Dementsprechend habe ich heute wieder einmal diese Superfähigkeit, das Prokrastinieren, weiter geschult/trainiert. Jeder, der nun sagt, Prokrastinieren sei doch bloß stumpfes Verweigern oder Aufschieben einer Sache, hat offensichtlich kein Wissen über die absolut tiefgreifende und anstrengende Arbeit, die wirklich dahintersteckt. Prokrastinieren ist das Aufschieben von etwas, das stimmt, aber es beinhaltet auch, dass man die gewonnene Zeit mit etwas fraglos Wichtigerem und Interessanterem füllt. Die richtigen Fülltätigkeiten zu finden, kann durchaus viele Male der Ausübung dieser Aufschieberei beanspruchen.

Bei mir fing es mit dem sinnlosen Gucken von Videos auf Social Media an, da merkte ich jedoch, dass dies nicht das Passende ist. Zwar schiebt man die eigentliche Sache erfolgreich auf, aber man hat danach immer noch ein schlechtes Gefühl, man habe die Zeit vergeudet. So probierte ich das nächst Logische aus: Backen. Mit Überraschung stellte ich fest, dass dies auch nicht so das Richtige war. Zwar hatte ich am Ende diese Sache aufgeschoben und diesmal auch einen leckeren Kuchen, aber so wirklich erfülltes Prokrastinieren entsprach dies immer noch nicht. Alle guten Dinge sind drei, heißt es ja immer, und so war es auch bei mir. Als Drittens stand für mich Aufräumen auf der Liste der Aufschiebeaktivitäten. Das ist nämlich auch ein Ereignis, was ich sonst erfolgreich aufschiebe, aber wenn ich mich mit Schule beschäftigen muss, ist das doch das kleinere Übel. So habe ich am Ende nicht nur erfolgreich meine Sache aufgeschoben, sondern auch noch ein aufgeräumtes Zimmer. Das wohl Beste daran ist, dass mein Zimmer so schnell wieder müllig wird, dass ich mir keine andere Tätigkeit als Aufschiebeaktivität suchen muss.

Zudem habe ich viel Zeit, über Gott und die Welt oder in meinem Fall über meine Zukunft und die diesbezügliche Unwissenheit nachzudenken. So kam es, dass ich bei meinem heutigen Aufschiebe-Aufräumen zu dem Gedanken kam, dass es doch toll wäre, wenn es so Partnerannoncen nur für Zukunftspläne gäbe. Das würde in meinem Kopf wie folgt funktionieren. Zuerst beschreibt man sich kurz:

W, 17, zukunftssuchend. Ich interagiere gerne mit Menschen, aber noch lieber mit Tieren. Ich bin gut im Prokrastinieren und Zu-viel-Nachdenken.

So oder so ähnlich halt.
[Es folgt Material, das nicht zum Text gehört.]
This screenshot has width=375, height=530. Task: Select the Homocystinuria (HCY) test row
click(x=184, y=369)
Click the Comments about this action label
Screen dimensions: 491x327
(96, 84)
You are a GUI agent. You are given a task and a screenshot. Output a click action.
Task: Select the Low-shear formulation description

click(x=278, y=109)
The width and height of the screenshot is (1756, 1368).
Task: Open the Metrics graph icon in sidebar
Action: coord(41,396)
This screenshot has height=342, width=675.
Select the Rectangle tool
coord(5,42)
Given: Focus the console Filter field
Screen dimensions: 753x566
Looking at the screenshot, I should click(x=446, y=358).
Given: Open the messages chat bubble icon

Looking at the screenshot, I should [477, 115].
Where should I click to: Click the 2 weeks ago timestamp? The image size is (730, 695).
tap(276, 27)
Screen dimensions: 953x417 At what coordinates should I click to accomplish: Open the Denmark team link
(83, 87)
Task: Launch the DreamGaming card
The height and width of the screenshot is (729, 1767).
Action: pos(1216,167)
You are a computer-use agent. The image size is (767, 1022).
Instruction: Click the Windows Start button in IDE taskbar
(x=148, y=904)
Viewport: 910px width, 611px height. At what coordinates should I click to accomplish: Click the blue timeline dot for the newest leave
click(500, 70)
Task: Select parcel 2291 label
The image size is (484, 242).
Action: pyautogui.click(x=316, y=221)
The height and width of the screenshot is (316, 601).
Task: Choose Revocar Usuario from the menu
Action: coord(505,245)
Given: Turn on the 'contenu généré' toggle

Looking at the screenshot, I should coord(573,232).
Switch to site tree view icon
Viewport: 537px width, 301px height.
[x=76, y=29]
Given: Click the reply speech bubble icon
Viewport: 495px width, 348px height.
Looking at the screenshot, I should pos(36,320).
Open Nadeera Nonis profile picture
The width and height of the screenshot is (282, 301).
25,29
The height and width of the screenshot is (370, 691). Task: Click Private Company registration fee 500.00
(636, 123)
Und dann würde sich in meiner Vorstellung der passende Zukunftsplan bei einem melden, wenn er denkt: ach ja, wir könnten gut zusammenpassen.
Zugegeben ist das nicht realistisch, da ich noch nie einen Zukunftsplan getroffen habe und dementsprechend nicht weiß, ob er schreiben, geschweige denn lesen kann. Für mich ist er trotzdem eine stämmige und breite Person, die einem seine Hand in einer Phase der Ahnungslosigkeit reicht. Und so ist es in meinen Gedanken weiterhin erst einmal eine tröstende, schlaue und sehr sinnvolle Idee. Wer hätte denn nicht gerne so einen haltgebenden und erleichternden Zukunftsplan als Freund?

Ich denke bzw. weiß eigentlich sehr sicher, dass ich nicht alleine ahnungslos ängstlich in die Zukunft gucke und sehnsüchtig warte, bis mein Zukunftsplan an die Tür klopft und sagt: „Ich hab deine Anzeige gelesen, hier bin ich!“. Das wird leider nie passieren, dementsprechend muss ich selbst etwas für mein späteres Leben machen, und der nächste Schritt ist bei mir, die Schule mehr oder minder erfolgreich abzuschließen. Schade also, dass ich mich früher oder später doch mit Kant und seiner Auffassung von Ethik und all den anderen wichtigen Themen, die man sonst so in der Schule behandelt, auseinandersetzen muss.

Für heute bin ich also erst mal fertig, meine Spitzenfähigkeit auszuüben. Aber wer weiß, vielleicht komme ich meinem passenden Zukunftsplan bald einen Schritt näher. Was vergleichsweise sicher ist, ist die Tatsache, dass jeder neue Tag auch mit neuen Möglichkeiten und Ideen kommt. Also noch ein kleiner Hinweis von mir: Wenn man heute keine Ahnung vom späteren Leben hat, dann bestimmt an einem anderen Tag.